When little extra things are done it makes an impact. I’ve rarely had people thank me for issues, but once I did. Our team had forgotten to put towels in a room. The guests were really nice and just mentioned it as they left for the evening. So I put new towels in their room, but also wrote a little card thanking them for their stay and put a few chocolates with it. That evening, they came back to thank me for the effort. The extra effort turned what could have been a small valley in the experience into a noteworthy peak.

Caring Staff

When staff go beyond what is expected, it shows they care. At one hotel, our bell team often had guests ask if we could call a cab for them. We’d always say that we would be happy to call a cab and asked where the guest was headed. They’d head off to wait and we’d dive into action. We’d pull a clean hotel shuttle car right to the front while another staff member went to the guest to offer them a ride. I could always tell the guests were so happy not to need to wait for a cab to arrive and to avoid crawling into the back of some cab.

And we were happy to drive the guests. In fact, we all liked it (well except me. I have trouble with directions) we called it “A+ing” the guests. The format positioned it as something we did because we cared, not because it was required. This meant if we ever were too busy to drive, that was alright, we weren’t disappointing the guests. We always made every effort to, even if the rest of us had to pull double duty to cover while a team member was off driving. We made the extra effort because we cared about the experience and the service. 

Achieving the Ultimate Goal

When staff do little extra things for the guests’ stay to make it better, it shows they care and guests feel valued. Guests may never consciously realize that I carefully placed the newspapers with them in mind. But I think that subconsciously, they would realize the neatness and realize that someone cared. When you go out of your way to drive them wherever they need to go guests will realize you want them to enjoy their stay and you value their comfort.

Guests like to feel special. Everyone does! Have you ever gotten a bag of chips and found a really big chip? Doesn’t it feel so nice to eat that one? It feels kind of like a bonus. I got this giant chip when everyone else got small ones. Yet, when you think about it, you bought the bag of chips by weight. You got the same amount of chips.

But you still feel unique if you get that big chip.

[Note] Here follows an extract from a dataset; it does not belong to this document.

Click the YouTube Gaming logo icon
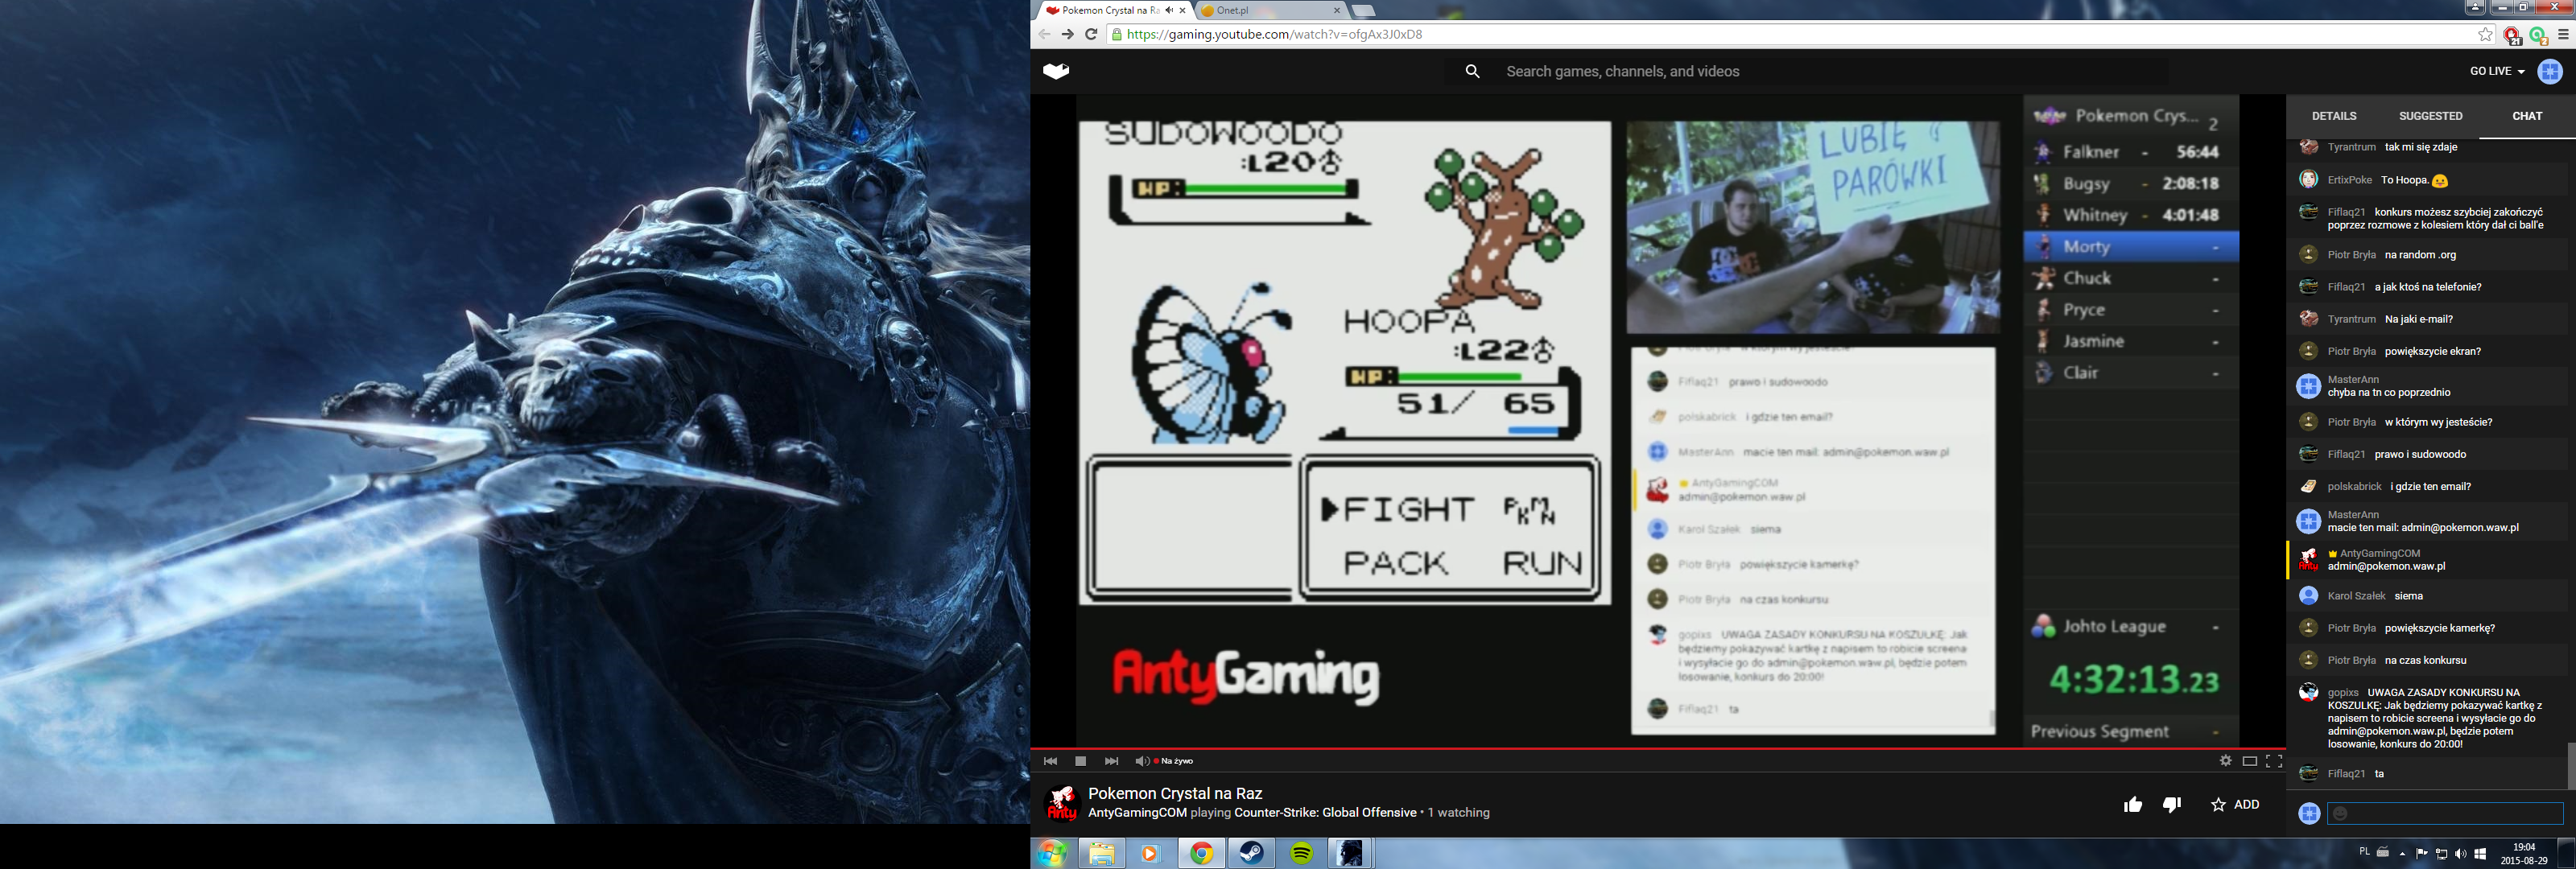 (1056, 71)
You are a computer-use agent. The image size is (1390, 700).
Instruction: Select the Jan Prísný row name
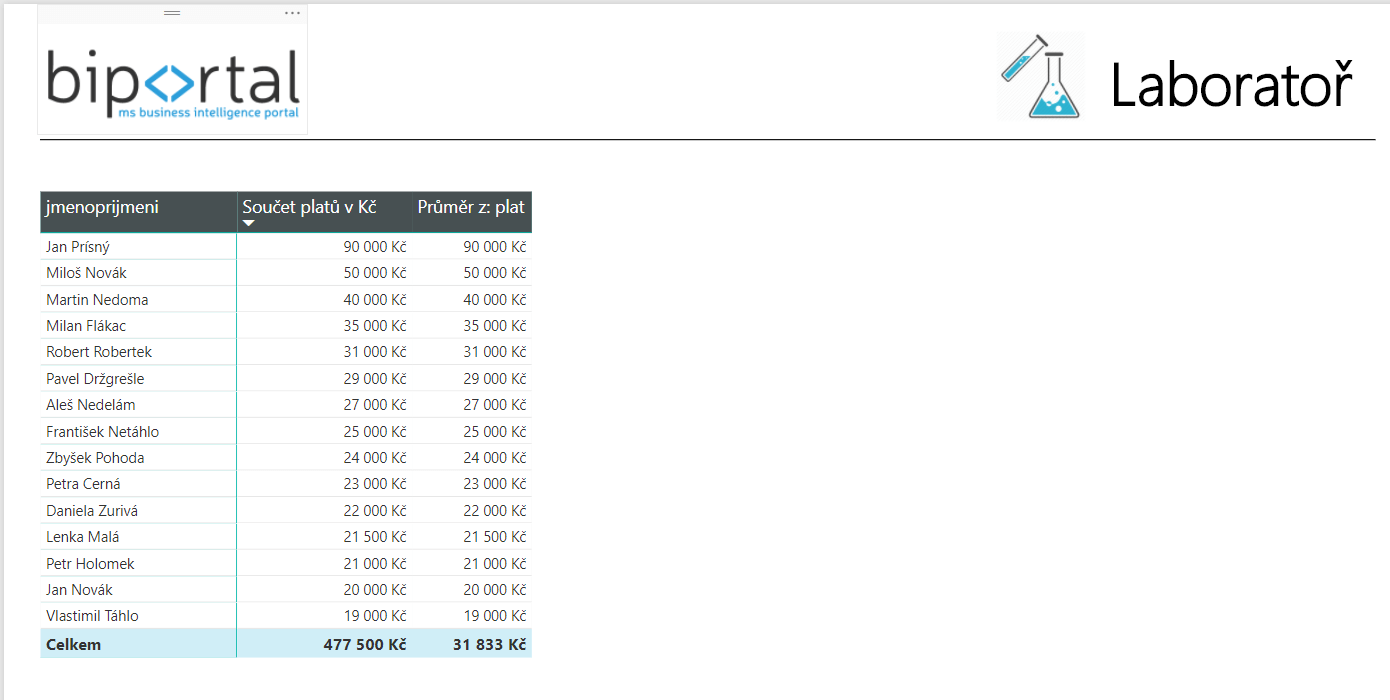[78, 247]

In hospitality, everyone buys a big bag of chips. The staff can’t really control what is inside that bag. But they can point out the big ones and draw attention to the flavour. Even if you do the same thing for every guest, you can make them feel special. 

Molehills to Mountains

Our lives are measured, not by time, but by memories. We can manufacture memories for ourselves, our family, friends and even strangers by making experiences that stand out from the ordinary.

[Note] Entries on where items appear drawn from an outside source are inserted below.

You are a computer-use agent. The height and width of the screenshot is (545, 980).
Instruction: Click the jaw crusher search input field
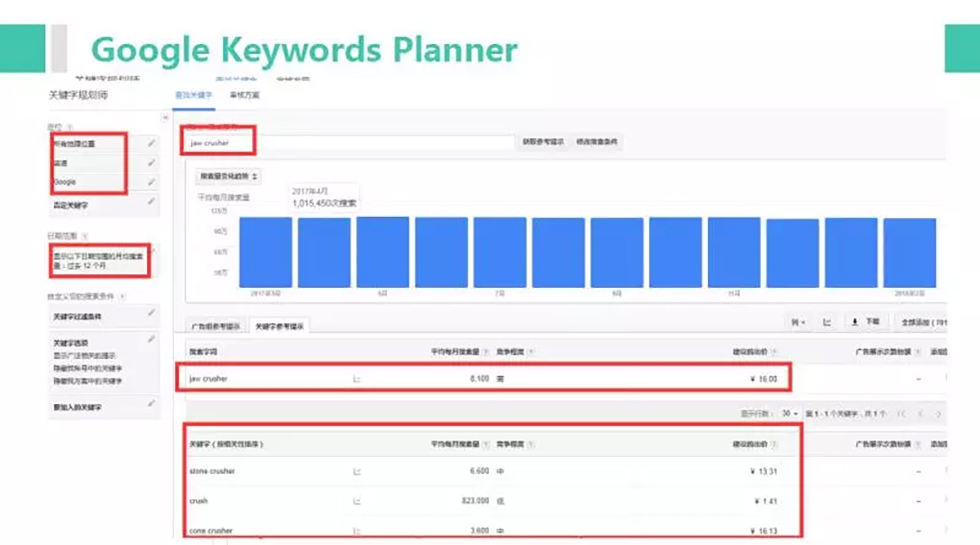coord(350,142)
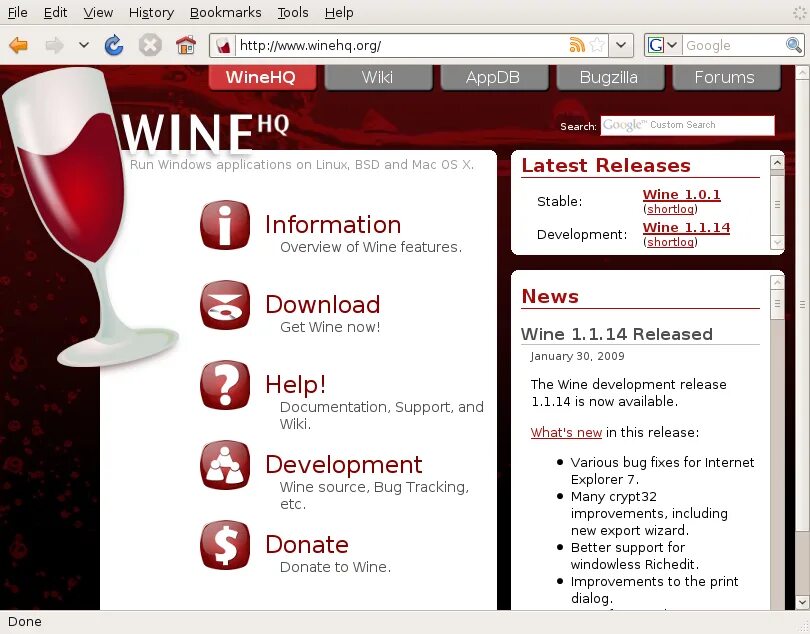Open Help via the question mark icon

[225, 386]
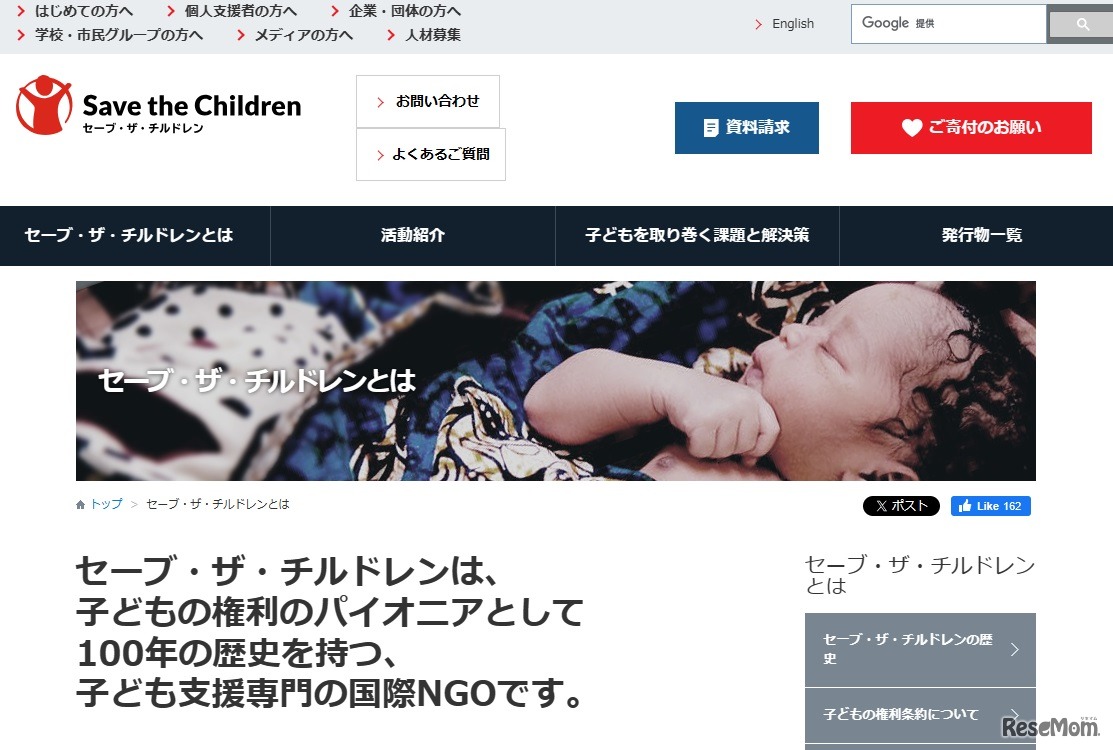The height and width of the screenshot is (750, 1113).
Task: Open the よくあるご質問 link
Action: coord(431,154)
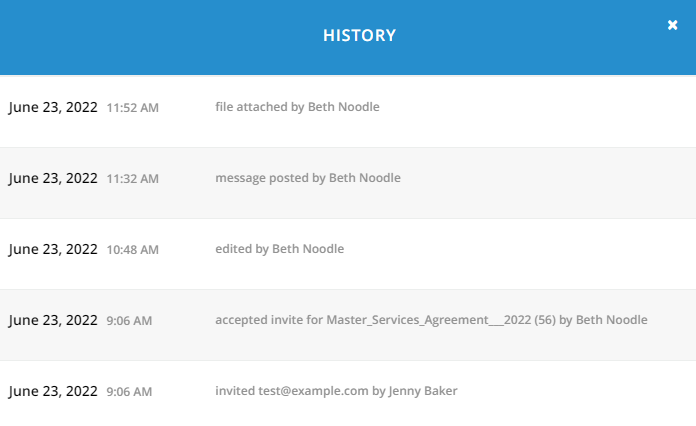Click 9:06 AM time on accepted invite row
Screen dimensions: 696x426
[129, 320]
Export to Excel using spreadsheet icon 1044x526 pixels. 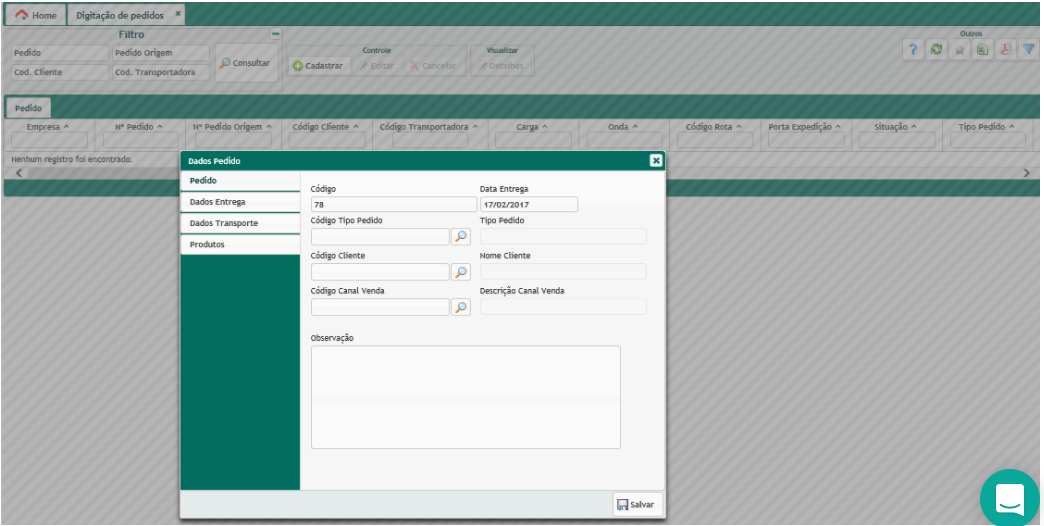(981, 50)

Memories are made when situations are abnormal. Things need to be noteworthy, either good or bad, for us to take notice. There’s a cumulative effect, but more attention goes into the first moments and our final impressions.

The more fully one can engage the more they will remember. Create experiences so filled with pleasure that guests explode… from joy. 

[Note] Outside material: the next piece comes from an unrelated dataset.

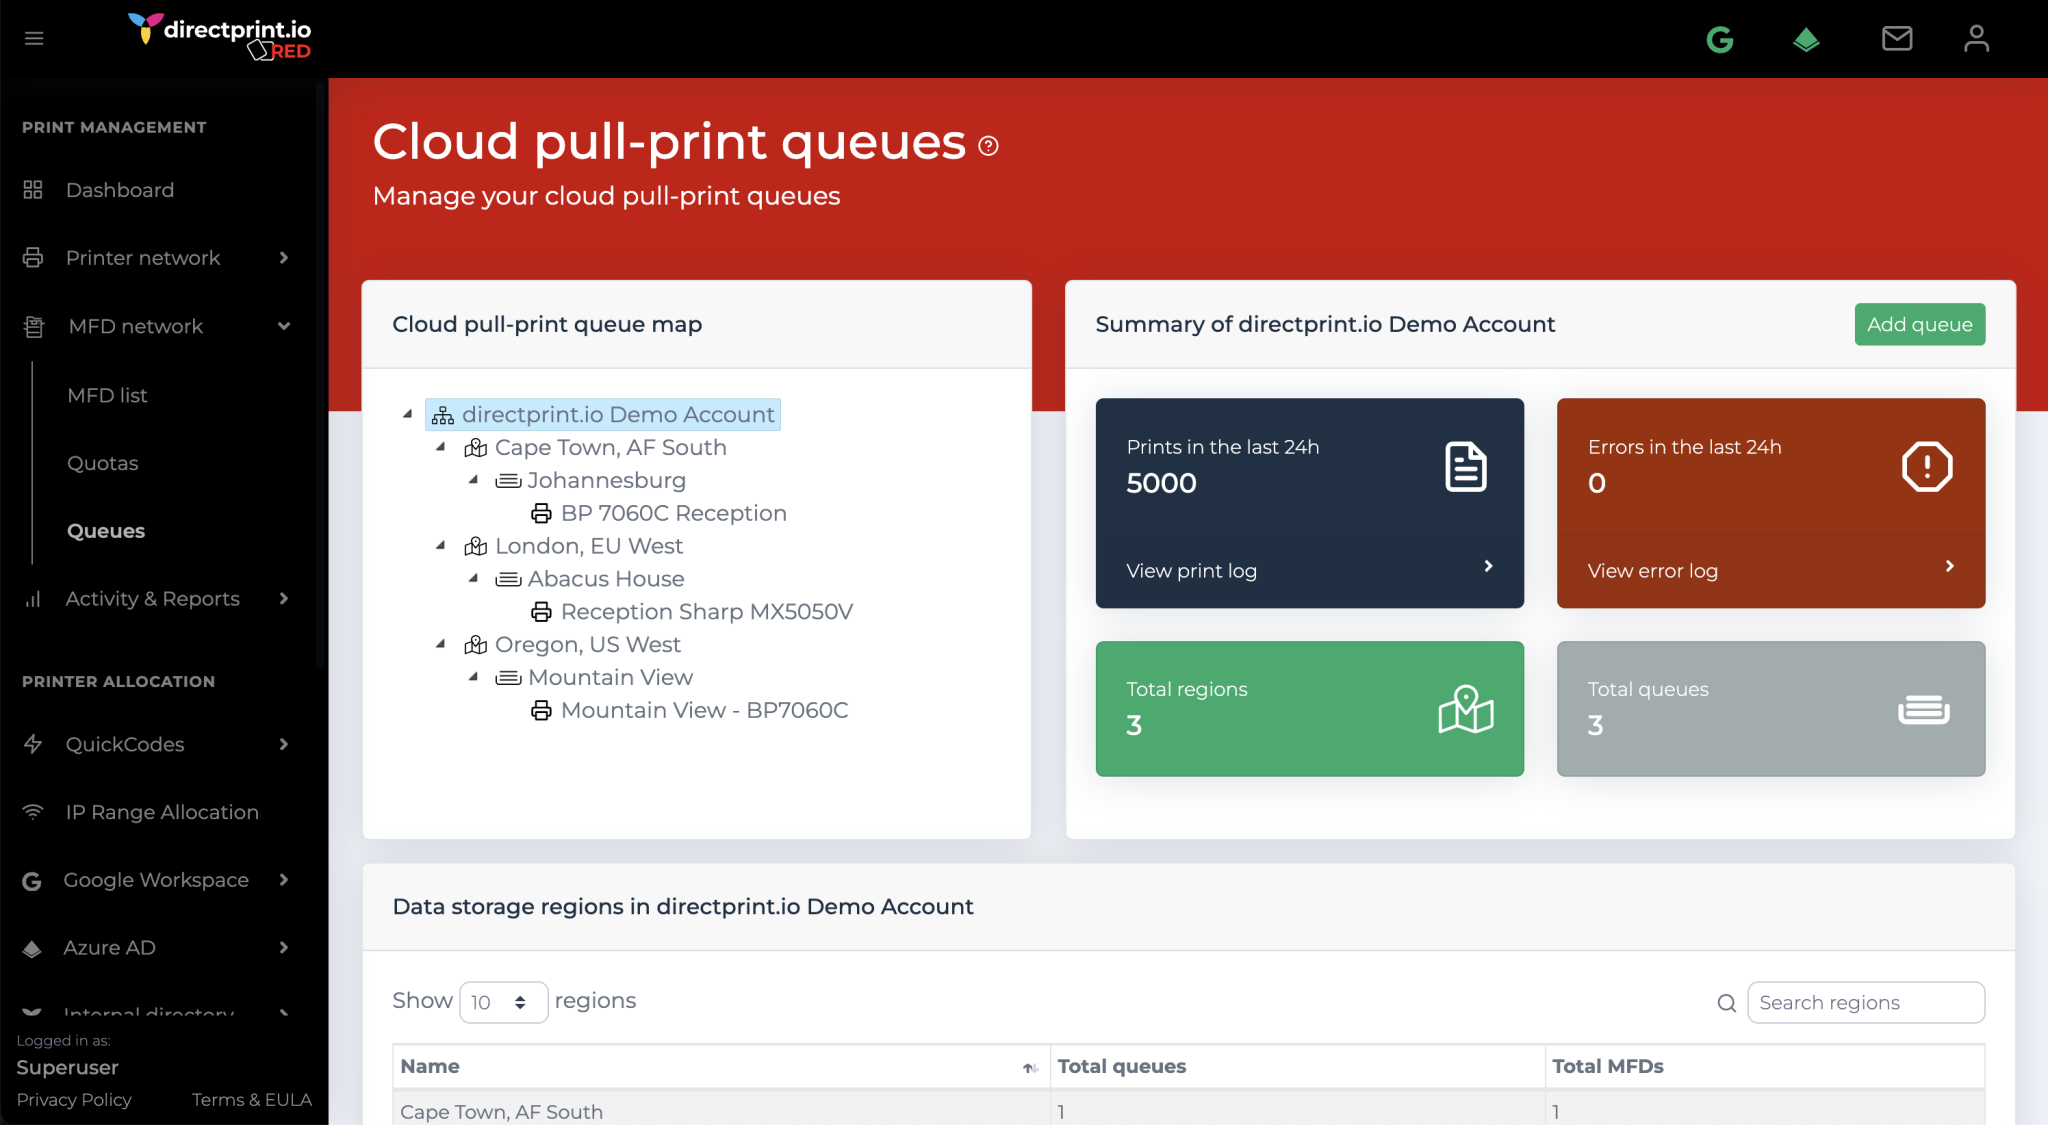The image size is (2048, 1125).
Task: Open the user account icon
Action: point(1977,37)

Creating memories and pleasure takes intention and effort though. But effort shows care. And it’s that care that really makes guests feel valued and makes an impact.

When only the newspapers are sitting just so, it doesn’t matter. But when the newspapers are sitting just so, the housekeeping cheerily greets you “good morning”, the room smells nice, and your tour guide went out of his way to bring hot chocolate for you onto the frigid glacier tour, then you’ve got a memorable experience.